The helix is a fairly simple move, once you figure it out. I'm gonna try to give you a step by step, and if after reading this all you do is crash, don't blame me. So here we go. We are going to assume that you're doing a helix starting on the left blade...
1. Get at the top of the pile/wave or wherever you're doing it. If it's a big wave, get one bounce going completely forward, if its a smaller wave move to step 2.
2. Initiate a bounce at 45 degrees, edging your boat slightly UPSTREAM, while leaning your body downstream. You basically want your front right edge to load up with a lot of energy. This will give you a lot of spinning momentum, and the momentum to flick the boat over your head. During all this you want your left blade to be in the water, controlling the angle of your bouncing and spin.

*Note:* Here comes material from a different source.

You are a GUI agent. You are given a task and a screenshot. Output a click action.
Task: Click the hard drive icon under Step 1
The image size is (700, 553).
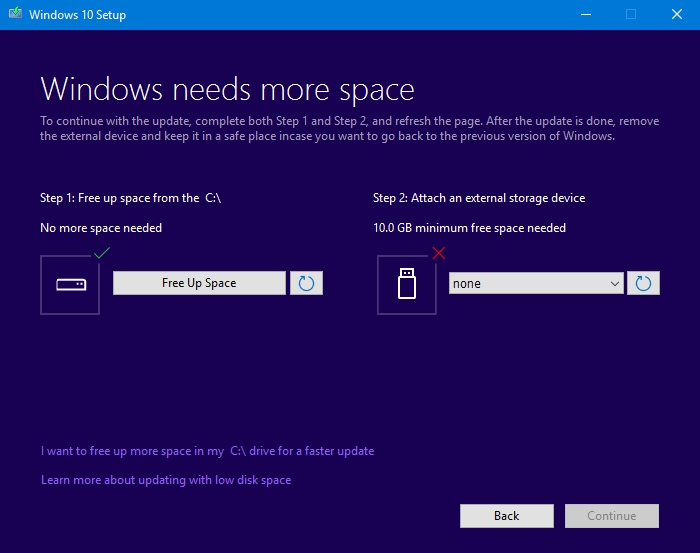click(70, 285)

3. Now comes the tough part. Use your abs to flick the boat over your head, while keeping that spin going with the left blade. If the helix is aerial, you will have to shift the left stroke from a back stroke to a forward stroke. What you want to feel here is your edge releasing. The boat will suddenly feel really loose as you're getting up on the edge trying to get inverted. A common mistake that I see here is people getting all leaned back trying to flick the boat. don't do that, you'll look silly and nothing will happen. 90 percent of the time you will flick the boat over your head when you are perpindicular to the downstream current, not when you're facing upstream. Using that backwards left stroke is what gives you that 90 degree rotation.

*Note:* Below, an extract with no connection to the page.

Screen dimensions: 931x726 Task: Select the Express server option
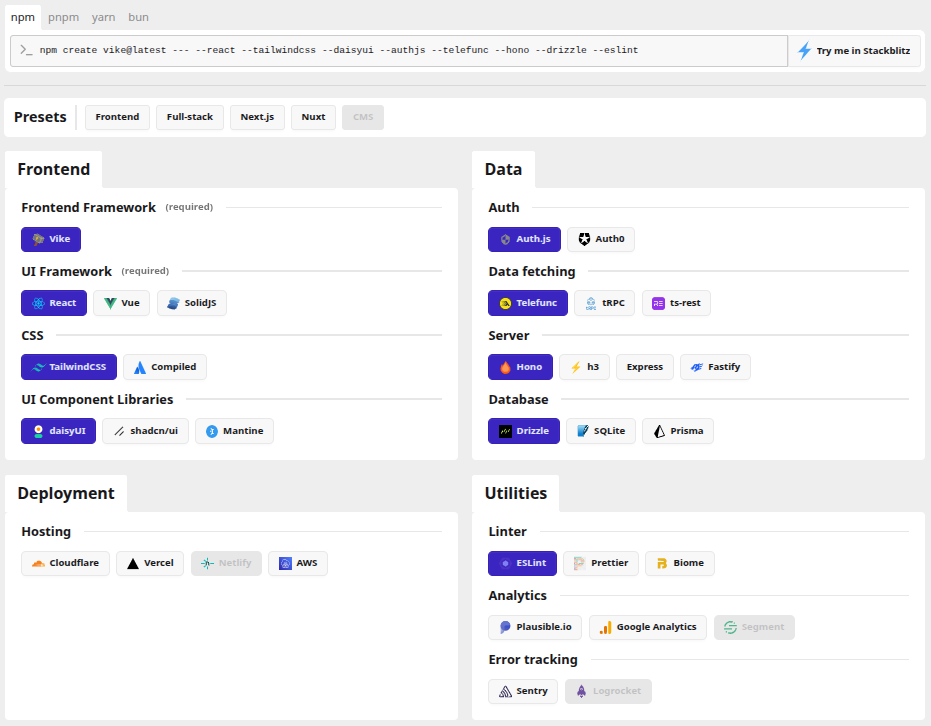pyautogui.click(x=644, y=367)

4.As soon as you fell yourself upside down and backwards on the wave, roll up off your right blade. That rolling motion continues the inverted spin, and then you're up. You've just done a helix, now the ladies will flock to you and shower you with praise.
One final thing, don't get discouraged. When you feel that edge release for the first time, it will all make sense. You may not get it, but getting the edge release is deifinitely the hardest part.